[Source records]
************
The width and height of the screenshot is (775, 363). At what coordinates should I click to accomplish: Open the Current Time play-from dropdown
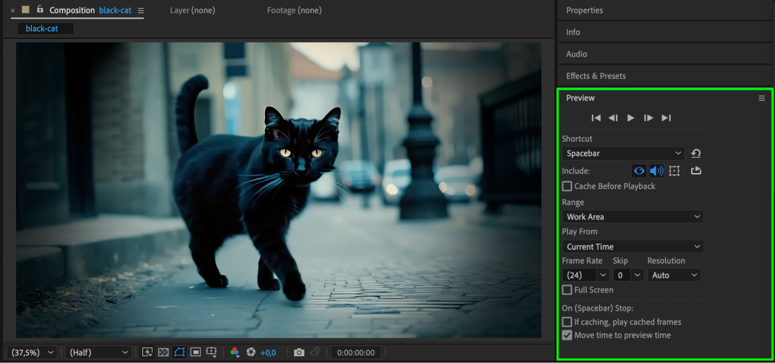pyautogui.click(x=633, y=247)
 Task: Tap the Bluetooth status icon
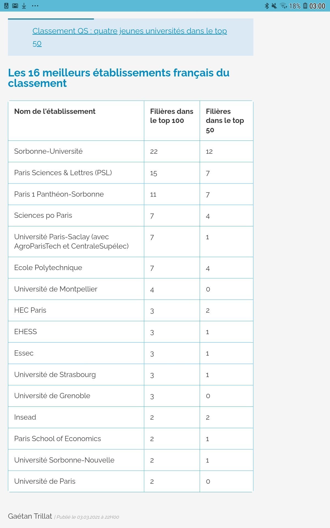coord(266,6)
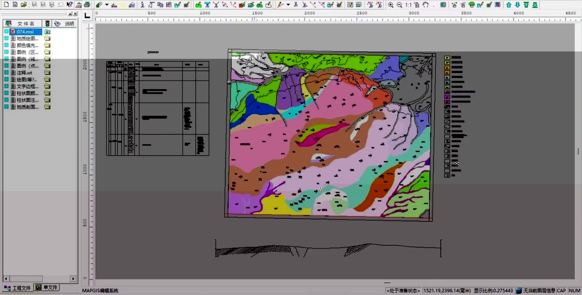Click the context help arrow icon
Screen dimensions: 582x295
69,5
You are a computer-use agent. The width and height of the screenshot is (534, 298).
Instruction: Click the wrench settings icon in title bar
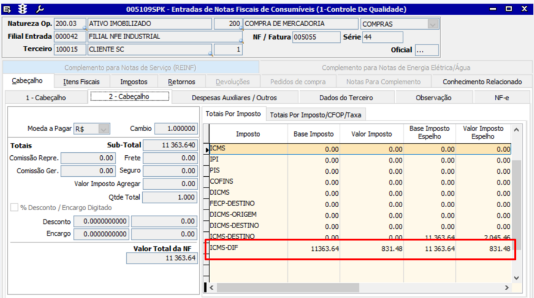pos(40,9)
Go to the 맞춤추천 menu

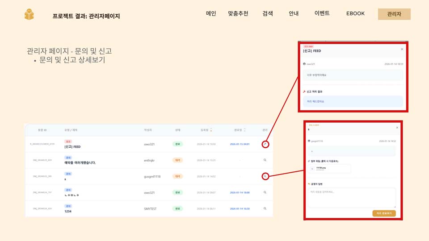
************
- [Activity] Down to the last line, set down the data above exactly, and omit all images.

- [Result for this task]
The width and height of the screenshot is (775, 363). At what coordinates should I click to accomplish: Open the Current Time play-from dropdown
pyautogui.click(x=633, y=247)
 Task: Tap the Bluetooth status icon
coord(266,6)
Click the context help arrow icon
Screen dimensions: 582x295
69,5
You are a computer-use agent. The width and height of the screenshot is (534, 298).
Instruction: Click the wrench settings icon in title bar
pos(40,9)
Go to the 맞춤추천 menu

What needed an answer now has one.